Konunun, siyasal değerlendirme açısından daha önemli bir yanı da var.

Siyasal süreçlere belirli bir soyutlamayla teorik düzeyde bakıldığında birbirine eşit ağırlıkta iki yol ya da olasılık görülebilir. Oysa bu teorik ikilik, somut ortam ve koşullarda mutlaka birinden ya da ötekinden yana ağırlık kaymalarıyla sürekli yeniden belirlenecektir.

Şimdi meramımızı daha rahat anlatabiliriz: Teorik bakış, Türkiye’de post-AKP restorasyon ve nereye varacağı belli olmayan daha sert ve kavgalı siyasal ortamlar olmak üzere iki olasılığa işaret etse bile ağırlık bunlardan ikincisindedir.   
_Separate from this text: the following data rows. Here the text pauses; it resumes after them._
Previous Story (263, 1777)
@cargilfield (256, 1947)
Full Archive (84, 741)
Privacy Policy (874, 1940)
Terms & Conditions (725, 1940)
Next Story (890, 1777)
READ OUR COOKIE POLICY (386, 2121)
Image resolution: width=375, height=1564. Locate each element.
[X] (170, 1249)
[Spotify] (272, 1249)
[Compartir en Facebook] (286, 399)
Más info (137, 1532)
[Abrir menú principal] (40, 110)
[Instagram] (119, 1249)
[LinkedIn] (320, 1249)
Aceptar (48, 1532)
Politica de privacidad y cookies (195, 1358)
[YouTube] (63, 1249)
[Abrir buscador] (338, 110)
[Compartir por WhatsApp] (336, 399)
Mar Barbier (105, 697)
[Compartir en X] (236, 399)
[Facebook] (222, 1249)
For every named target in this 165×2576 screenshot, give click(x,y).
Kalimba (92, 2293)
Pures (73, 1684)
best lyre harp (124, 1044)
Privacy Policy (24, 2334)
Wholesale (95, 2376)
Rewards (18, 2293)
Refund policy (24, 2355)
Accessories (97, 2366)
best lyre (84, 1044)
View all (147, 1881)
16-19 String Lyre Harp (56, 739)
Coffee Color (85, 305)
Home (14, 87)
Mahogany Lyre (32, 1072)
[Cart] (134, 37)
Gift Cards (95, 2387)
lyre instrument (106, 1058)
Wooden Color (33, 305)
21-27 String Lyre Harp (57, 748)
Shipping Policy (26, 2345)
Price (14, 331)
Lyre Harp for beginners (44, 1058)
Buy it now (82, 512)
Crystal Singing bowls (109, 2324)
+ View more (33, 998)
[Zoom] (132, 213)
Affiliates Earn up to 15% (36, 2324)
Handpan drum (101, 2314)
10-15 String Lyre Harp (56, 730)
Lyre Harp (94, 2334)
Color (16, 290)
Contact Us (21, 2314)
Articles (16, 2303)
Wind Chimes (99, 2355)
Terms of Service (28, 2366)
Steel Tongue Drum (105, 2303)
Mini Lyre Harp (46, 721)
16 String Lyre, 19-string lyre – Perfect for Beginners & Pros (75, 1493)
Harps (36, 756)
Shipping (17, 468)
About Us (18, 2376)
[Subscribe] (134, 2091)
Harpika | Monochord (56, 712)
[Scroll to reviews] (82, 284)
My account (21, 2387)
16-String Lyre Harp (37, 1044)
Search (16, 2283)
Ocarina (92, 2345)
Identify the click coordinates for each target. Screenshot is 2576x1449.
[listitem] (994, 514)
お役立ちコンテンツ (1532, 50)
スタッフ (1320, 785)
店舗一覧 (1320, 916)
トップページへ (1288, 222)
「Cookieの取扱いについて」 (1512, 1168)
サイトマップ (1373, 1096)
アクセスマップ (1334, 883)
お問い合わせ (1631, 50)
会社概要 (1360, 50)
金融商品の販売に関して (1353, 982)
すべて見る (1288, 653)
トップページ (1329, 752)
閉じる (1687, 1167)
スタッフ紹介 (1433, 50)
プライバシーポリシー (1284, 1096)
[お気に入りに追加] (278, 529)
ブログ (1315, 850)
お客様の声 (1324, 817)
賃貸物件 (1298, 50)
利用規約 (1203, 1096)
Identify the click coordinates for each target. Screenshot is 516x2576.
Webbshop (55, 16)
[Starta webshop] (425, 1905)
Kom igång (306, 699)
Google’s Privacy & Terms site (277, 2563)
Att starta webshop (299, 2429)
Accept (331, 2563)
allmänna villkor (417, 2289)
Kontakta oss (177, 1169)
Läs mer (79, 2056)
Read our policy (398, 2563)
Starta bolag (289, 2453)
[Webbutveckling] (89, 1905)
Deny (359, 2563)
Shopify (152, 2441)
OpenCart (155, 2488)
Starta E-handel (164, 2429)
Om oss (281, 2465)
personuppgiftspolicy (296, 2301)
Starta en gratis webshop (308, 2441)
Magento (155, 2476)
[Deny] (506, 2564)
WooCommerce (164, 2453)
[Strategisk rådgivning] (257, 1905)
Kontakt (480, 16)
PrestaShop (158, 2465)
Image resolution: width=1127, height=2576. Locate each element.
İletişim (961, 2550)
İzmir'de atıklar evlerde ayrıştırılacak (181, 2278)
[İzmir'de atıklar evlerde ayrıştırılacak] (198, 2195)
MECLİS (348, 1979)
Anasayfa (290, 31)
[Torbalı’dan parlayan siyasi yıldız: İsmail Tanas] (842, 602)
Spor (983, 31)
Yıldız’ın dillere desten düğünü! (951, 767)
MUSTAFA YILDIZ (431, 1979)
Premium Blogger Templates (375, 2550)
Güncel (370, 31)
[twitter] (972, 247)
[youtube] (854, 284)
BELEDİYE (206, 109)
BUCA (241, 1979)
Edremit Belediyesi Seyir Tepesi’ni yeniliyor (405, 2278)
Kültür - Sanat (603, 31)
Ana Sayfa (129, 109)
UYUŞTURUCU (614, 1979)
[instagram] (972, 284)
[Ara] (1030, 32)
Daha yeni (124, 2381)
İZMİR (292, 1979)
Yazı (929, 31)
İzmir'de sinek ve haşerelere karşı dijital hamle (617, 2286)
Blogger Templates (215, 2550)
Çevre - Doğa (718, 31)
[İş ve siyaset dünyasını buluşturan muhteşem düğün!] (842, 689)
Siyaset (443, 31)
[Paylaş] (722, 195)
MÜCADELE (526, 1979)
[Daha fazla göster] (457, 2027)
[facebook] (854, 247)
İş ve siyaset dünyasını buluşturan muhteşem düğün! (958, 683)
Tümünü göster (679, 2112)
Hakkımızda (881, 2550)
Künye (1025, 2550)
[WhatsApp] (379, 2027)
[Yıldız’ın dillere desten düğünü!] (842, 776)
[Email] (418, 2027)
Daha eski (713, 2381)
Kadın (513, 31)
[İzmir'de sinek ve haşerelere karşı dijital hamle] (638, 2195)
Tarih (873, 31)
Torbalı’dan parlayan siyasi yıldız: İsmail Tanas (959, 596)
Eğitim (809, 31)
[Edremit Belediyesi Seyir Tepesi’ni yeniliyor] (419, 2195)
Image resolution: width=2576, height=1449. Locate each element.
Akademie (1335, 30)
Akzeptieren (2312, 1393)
Burada söylenen, sadece AKP’nin gitmemekte direneceği, bunun için her tür marazayı çıkaracağı değildir; belki de daha önemlisi şudur: AKP’nin direnişi, diğer tarafın “restorasyonculuğunu” körelterek tanınmaz hale getirecek, sonuçta gitse bile geride “restorasyon” denebilecek ne varsa hepsini büyük kavga konusu haline getirecek bir “birikim” bırakacaktır.

Bu “birikimin” olduğu bir Türkiye’de ortam neye benzer?

O dönemleri hatırlayanlar için, Ocak 1978 ile Ekim 1979 arasındaki Ecevit iktidarında ülkede hüküm süren ortamı örnek verebiliriz.

Özetle, sürekli gerilim, kutuplaşma, kavga ve sertleşme demektir; “devri sabık yaratmama” ve “helalleşme” gibi sözler bir ihtimal böyle bir öngörüden hareketle söylenmektedir.

Açık konuşmak gerekirse, öngördüğümüz bu “modelin” tutmama olasılığı da vardır. Tutmaması bir tek koşula bağlıdır: İktidardan düşmüş bir AKP gerçekten erir, örneğin az önce sözünü ettiğimiz 1978-1979 döneminde Milliyetçi Cephe’nin sahip olduğu her yerde, ama en başta sokakta kavga çıkarma gücünü de elinden kaçırır…  

***

Neyse, yazıyı kesmek zorundayız, kapı çaldı da…

Belki restorasyon gelmiştir…

_______________________________________________________________________

(*) “Postacı” James M. Cain’in bir romanından (Postacı Kapıyı İki Kere Çalar); “postmodernci” de Gilbert Adair’in bir kitabından (Postmodernci Kapıyı İki Kere Çalar) hareketledir.